### What is being asked
Let the answer be the lines from the one with "Instruction: Click the zoom out minus icon" to the end of the entries, copied exactly with both boundary lines kept.

Segment Start: Input records

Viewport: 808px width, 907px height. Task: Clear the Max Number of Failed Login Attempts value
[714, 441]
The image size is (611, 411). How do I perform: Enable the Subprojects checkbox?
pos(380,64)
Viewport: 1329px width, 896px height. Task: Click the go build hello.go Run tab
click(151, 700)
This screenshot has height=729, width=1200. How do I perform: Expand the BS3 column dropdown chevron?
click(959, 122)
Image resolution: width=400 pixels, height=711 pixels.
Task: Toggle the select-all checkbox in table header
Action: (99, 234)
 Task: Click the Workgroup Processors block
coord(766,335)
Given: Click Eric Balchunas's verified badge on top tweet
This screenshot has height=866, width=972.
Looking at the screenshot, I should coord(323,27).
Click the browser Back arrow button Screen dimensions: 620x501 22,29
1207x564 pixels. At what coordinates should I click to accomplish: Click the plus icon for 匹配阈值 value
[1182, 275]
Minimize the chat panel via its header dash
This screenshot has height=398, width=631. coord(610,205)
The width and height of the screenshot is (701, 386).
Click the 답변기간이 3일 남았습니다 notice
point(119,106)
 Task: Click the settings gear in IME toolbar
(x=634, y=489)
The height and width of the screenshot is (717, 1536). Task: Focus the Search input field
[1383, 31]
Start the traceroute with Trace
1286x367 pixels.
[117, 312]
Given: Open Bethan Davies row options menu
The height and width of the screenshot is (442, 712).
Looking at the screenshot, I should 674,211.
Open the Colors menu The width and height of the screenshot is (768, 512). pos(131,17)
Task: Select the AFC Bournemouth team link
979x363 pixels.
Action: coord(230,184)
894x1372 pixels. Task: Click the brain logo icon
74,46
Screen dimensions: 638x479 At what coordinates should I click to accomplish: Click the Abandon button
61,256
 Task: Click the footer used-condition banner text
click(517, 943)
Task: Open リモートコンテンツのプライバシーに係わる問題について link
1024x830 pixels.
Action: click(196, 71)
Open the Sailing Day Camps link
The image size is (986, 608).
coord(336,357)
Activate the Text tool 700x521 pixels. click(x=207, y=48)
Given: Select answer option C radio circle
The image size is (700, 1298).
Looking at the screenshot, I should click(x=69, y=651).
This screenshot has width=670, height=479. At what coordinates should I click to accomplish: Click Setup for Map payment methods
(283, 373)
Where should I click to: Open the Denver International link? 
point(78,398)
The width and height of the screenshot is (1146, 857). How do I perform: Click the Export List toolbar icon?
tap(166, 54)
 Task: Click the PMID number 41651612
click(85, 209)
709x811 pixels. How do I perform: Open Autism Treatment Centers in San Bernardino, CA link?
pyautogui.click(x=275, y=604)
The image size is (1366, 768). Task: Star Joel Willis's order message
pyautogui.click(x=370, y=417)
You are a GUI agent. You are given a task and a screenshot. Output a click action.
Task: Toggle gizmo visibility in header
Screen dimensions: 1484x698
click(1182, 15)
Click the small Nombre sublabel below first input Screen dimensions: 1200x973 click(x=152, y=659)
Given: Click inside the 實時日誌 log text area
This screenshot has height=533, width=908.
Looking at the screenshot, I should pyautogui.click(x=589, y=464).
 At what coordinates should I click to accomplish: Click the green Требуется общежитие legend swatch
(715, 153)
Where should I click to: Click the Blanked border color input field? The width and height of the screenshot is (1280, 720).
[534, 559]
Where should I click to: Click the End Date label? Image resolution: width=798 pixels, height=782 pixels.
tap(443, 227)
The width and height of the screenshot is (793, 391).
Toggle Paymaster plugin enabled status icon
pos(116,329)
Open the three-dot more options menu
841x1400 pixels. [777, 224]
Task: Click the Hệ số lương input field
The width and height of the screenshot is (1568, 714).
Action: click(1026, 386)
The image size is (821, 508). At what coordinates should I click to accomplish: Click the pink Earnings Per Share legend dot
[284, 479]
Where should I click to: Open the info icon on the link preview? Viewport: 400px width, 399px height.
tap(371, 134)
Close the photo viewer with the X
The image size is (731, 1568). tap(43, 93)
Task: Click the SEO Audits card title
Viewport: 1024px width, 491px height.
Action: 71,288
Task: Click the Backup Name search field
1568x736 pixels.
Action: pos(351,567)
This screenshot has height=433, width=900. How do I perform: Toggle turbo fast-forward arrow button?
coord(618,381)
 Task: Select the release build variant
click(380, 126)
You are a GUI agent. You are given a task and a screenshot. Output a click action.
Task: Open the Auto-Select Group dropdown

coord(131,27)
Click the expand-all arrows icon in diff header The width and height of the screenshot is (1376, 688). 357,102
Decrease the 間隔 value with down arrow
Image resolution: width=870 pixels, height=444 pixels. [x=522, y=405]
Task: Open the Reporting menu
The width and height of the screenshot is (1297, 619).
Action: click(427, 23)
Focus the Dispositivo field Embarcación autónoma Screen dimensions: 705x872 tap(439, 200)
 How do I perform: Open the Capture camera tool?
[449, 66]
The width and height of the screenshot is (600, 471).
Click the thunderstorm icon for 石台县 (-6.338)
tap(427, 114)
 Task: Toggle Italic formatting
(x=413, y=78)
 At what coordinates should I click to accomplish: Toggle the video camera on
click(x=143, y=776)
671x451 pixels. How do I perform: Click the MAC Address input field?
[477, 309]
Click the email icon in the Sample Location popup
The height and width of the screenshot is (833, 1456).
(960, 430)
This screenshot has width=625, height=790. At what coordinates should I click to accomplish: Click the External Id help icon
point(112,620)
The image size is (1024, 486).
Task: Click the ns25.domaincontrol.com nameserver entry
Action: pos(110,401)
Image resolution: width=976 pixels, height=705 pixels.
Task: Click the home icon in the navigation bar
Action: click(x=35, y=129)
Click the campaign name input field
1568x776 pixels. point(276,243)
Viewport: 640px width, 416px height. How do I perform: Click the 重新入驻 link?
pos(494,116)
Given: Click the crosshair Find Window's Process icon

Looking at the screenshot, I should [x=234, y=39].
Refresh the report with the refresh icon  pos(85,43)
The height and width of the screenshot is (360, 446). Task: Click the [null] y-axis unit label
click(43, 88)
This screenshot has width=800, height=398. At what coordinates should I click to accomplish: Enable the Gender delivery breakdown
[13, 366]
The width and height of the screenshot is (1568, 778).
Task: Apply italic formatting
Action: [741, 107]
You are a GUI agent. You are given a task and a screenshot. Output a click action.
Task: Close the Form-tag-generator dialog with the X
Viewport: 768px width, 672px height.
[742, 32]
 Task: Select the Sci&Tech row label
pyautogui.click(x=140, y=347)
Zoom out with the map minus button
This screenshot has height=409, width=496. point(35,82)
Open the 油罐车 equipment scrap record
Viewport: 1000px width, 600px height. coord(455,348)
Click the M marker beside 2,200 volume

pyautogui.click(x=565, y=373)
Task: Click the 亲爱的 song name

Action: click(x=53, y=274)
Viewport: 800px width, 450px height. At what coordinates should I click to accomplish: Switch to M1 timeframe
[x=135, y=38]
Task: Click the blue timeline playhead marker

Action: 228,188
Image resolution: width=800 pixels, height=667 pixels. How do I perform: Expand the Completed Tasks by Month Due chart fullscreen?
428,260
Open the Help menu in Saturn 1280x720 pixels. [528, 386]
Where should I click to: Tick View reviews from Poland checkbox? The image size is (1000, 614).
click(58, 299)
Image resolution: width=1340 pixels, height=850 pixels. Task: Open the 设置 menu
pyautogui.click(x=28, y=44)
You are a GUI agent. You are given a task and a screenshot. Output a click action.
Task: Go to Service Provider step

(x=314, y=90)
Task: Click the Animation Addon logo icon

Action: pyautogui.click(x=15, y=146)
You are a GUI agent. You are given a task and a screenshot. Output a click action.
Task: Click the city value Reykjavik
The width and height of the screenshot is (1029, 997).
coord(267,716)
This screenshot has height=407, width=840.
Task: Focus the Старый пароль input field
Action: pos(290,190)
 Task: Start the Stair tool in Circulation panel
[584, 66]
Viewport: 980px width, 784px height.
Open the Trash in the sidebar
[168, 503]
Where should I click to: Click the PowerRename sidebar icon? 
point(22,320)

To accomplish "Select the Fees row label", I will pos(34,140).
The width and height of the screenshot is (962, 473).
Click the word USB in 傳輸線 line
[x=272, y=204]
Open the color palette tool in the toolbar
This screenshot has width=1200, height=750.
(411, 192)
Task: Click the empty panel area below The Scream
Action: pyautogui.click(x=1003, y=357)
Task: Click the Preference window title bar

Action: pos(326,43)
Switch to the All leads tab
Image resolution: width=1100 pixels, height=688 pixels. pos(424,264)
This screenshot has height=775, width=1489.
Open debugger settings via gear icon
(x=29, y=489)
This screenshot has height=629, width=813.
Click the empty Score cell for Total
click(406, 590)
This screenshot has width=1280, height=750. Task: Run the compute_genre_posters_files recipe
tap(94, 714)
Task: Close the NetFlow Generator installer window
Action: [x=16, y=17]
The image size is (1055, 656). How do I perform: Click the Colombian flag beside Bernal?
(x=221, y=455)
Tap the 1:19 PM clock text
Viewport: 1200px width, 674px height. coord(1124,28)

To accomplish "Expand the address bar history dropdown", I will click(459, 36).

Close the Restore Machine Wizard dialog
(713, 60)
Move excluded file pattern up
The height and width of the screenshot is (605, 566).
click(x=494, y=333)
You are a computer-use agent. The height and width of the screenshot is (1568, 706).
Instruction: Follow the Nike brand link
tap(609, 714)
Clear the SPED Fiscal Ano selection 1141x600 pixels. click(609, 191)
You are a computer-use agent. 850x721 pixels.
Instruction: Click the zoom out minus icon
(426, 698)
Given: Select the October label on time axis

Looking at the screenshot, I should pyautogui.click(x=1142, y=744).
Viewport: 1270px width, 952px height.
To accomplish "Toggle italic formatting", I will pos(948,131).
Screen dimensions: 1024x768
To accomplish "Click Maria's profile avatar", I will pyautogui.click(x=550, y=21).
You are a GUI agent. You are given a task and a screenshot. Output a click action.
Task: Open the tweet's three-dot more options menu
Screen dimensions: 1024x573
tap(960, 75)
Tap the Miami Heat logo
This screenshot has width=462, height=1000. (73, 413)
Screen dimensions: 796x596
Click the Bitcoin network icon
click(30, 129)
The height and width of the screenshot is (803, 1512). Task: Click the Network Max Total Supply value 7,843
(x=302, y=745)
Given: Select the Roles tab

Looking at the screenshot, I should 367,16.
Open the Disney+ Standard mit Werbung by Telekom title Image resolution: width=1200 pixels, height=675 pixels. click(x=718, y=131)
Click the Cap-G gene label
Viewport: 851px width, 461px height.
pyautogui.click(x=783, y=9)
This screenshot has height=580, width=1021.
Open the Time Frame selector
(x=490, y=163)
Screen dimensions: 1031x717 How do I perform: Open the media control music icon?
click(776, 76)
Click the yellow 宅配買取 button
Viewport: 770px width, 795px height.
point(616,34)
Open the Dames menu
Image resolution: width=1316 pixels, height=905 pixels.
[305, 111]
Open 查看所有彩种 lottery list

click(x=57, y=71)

Segment End: Input records

### Completed exercise
Instruction: Click the zoom out minus icon
(426, 698)
Given: Select the October label on time axis

Looking at the screenshot, I should pyautogui.click(x=1142, y=744).
Viewport: 1270px width, 952px height.
To accomplish "Toggle italic formatting", I will pos(948,131).
Screen dimensions: 1024x768
To accomplish "Click Maria's profile avatar", I will pyautogui.click(x=550, y=21).
You are a GUI agent. You are given a task and a screenshot. Output a click action.
Task: Open the tweet's three-dot more options menu
Screen dimensions: 1024x573
tap(960, 75)
Tap the Miami Heat logo
This screenshot has width=462, height=1000. (73, 413)
Screen dimensions: 796x596
Click the Bitcoin network icon
click(30, 129)
The height and width of the screenshot is (803, 1512). Task: Click the Network Max Total Supply value 7,843
(x=302, y=745)
Given: Select the Roles tab

Looking at the screenshot, I should 367,16.
Open the Disney+ Standard mit Werbung by Telekom title Image resolution: width=1200 pixels, height=675 pixels. click(x=718, y=131)
Click the Cap-G gene label
Viewport: 851px width, 461px height.
pyautogui.click(x=783, y=9)
This screenshot has height=580, width=1021.
Open the Time Frame selector
(x=490, y=163)
Screen dimensions: 1031x717 How do I perform: Open the media control music icon?
click(776, 76)
Click the yellow 宅配買取 button
Viewport: 770px width, 795px height.
point(616,34)
Open the Dames menu
Image resolution: width=1316 pixels, height=905 pixels.
[305, 111]
Open 查看所有彩种 lottery list

click(x=57, y=71)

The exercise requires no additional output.